Despite these life changing measures that have improved the living standards and prospects of millions of people in the UK and the commonwealth, Labour have been lampooned by the national press and conservatives as economically incompetent. Yet it is notable that in both Dennis Healey in 1977 and Gordon Brown in 2008 dealt with economic crisis and took tough measures to stabilise the economy. It is less well repeated that Anthony Barber in 1973, Margaret Thatcher in 1981 and Norman Lamont in 1992 were far less effective in stemming economic malaise. Even the putative recovery until 2010 under Alistair Darling was prolonged by the actions of George Osbourne in 2010/2011.

At a time when the conservative government have been given an opposition-free sabbatical, they have seized the initiative on so many issues that will undermine social justice, further destroy public services and pander to the most affluent.

So when Liz Kendall announces that the Labour Party has to move on and become more aspirational, the question has to be for whom? Surely not just for the 'aspirational' floating voters! There is far more magnanimity and altruism amongst the electorate than the Tories or New Labour assume.
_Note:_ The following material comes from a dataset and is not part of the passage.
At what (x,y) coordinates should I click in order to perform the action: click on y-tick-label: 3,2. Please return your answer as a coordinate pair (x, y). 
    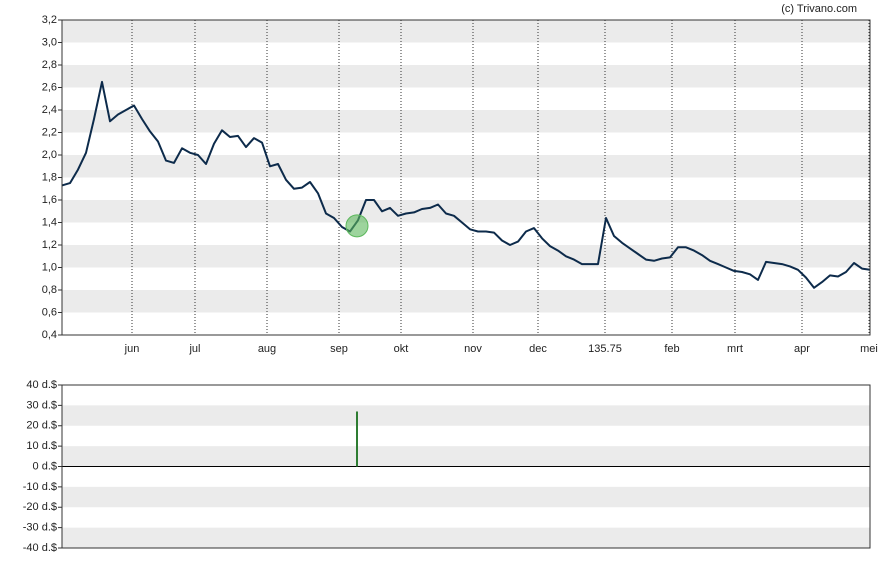
    Looking at the image, I should click on (50, 20). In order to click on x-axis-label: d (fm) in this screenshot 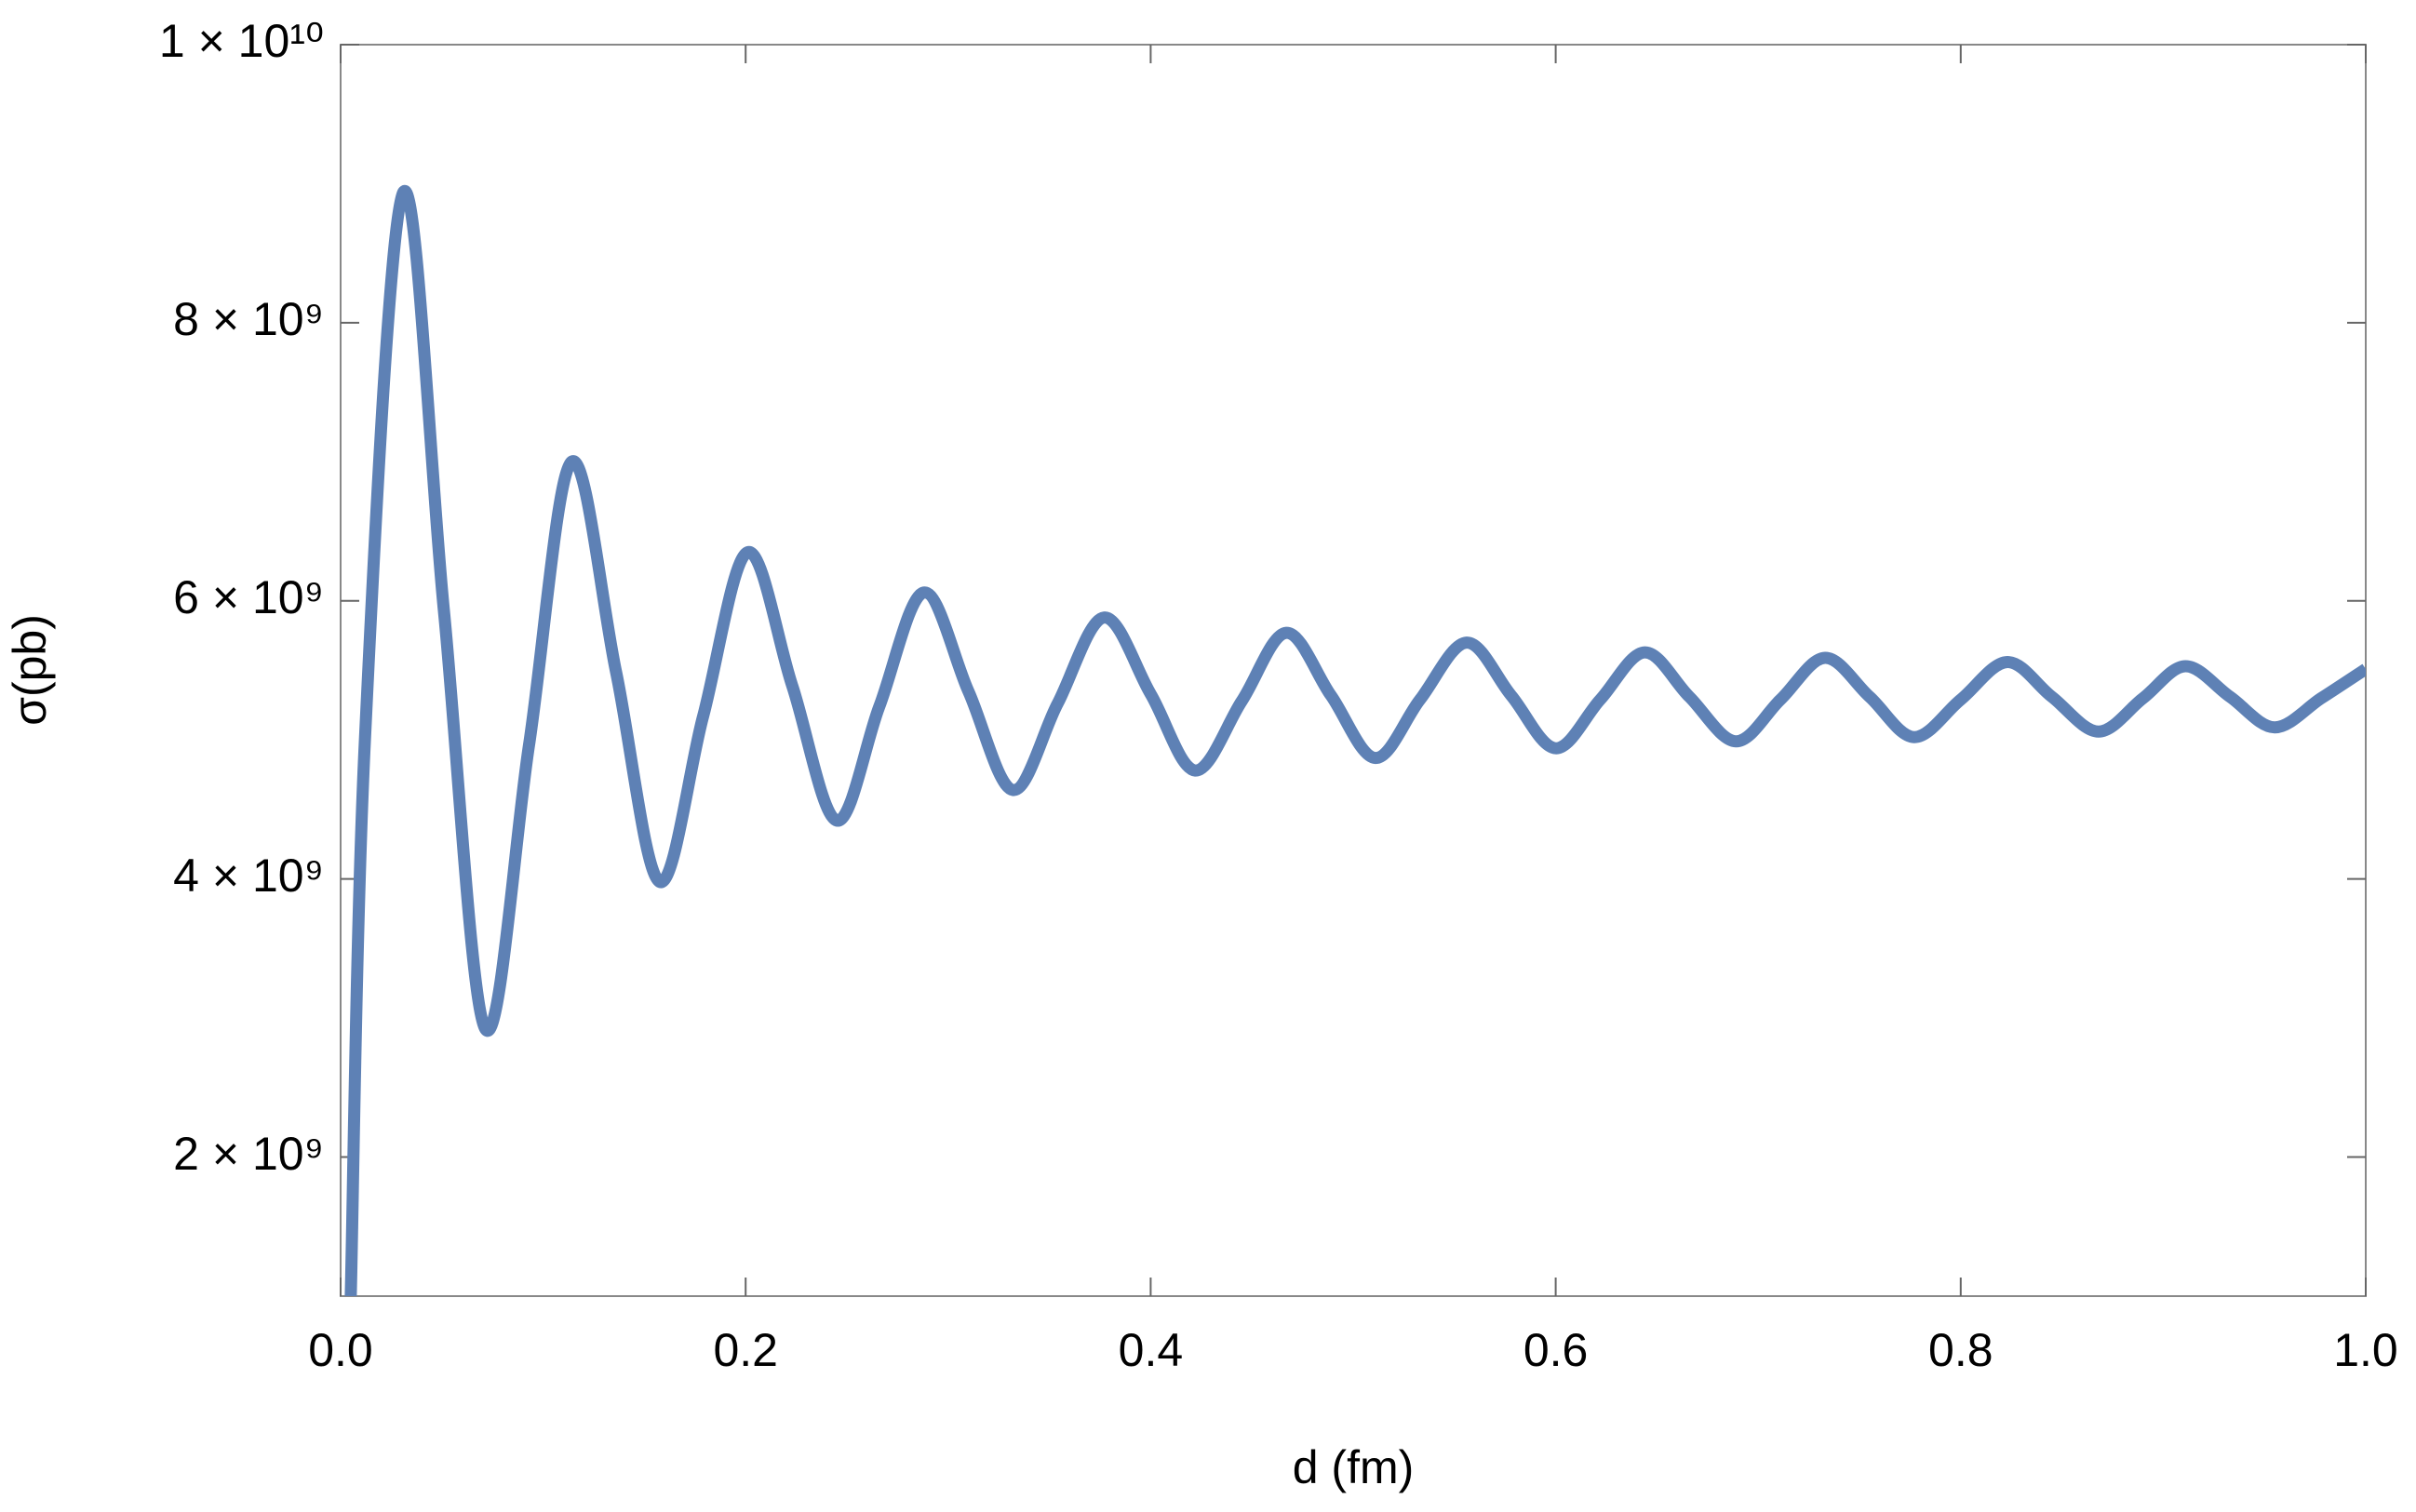, I will do `click(1354, 1467)`.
Scotland has shown this by giving a huge majority to the 'progressive parties' although Labour was regarded as less progressive than either the Greens or SNP despite the fact that it had a far more impressive track record of supporting the most disadvantaged. Similarly the successful City Councils that are mainly Labour led have acted as bulwarks against the dismantling of the state by Cameron's government and are increasingly the mainstay of providing support to the most disadvantaged.

The same happened under Thatcher when the Metropolitan Councils, the GLC and Scottish regions protected their citizens against the hollowing out of the state. As a result they were all abolished and replaced by less powerful local bodies that were in turn disempowered by stripping out services and dictating centralised budgets. They also suffered under New Labour and lost the Labour Party a great deal of intergenerational goodwill in the more industrial and socially disadvantaged parts of the UK. What much of the public and active supporters of the Labour Party want is an acknowledgement of the role of public services and a lesser commitment to centralisation, over regulation, private finance partnerships, subservience to the financial sector and a global takeover of British industries.

In many of these areas it is a question of balance and the Labour Party has lost its nerve in sticking to the principles that have been crucial in the past on the occasions when it has gained power. There will be controversial issues such as the future of the nuclear deterrent, embedding local democracy, reforming the upper house, tackling tax evasion by global companies and renationalisation that will be opposed willy nilly by the media and corporate interests. The challenge for the Labour Party is to confront these issues and to take on the fourth and fifth (the financial sector) estates and put the wider interests of citizens and local businesses at the forefront of policy making. The question is who of the contenders is most likely to do this. Most opinion polls and the mood amongst activists suggest that it will be Jeremy Corbyn and as this enjoyable BBC clip by former MP Chris Mullin suggests it could be a very British coup. with even Rupert Murdoch put in his place!

Corbyn has gained the box seat by his focus on these issues and refusing to indulge in criticising the other candidates. The question is whether the other candidates have the leadership skills to trump him by a commitment to more progressive policies allied to their greater experience and ability to achieve these changes. Only Andy Burnham and Yvette Cooper are potentially able to do this and they will  have to up their game if they are to convince the 600,000 members and associates that they can deliver. If not we will be in for interesting times as George Monbiot has observed.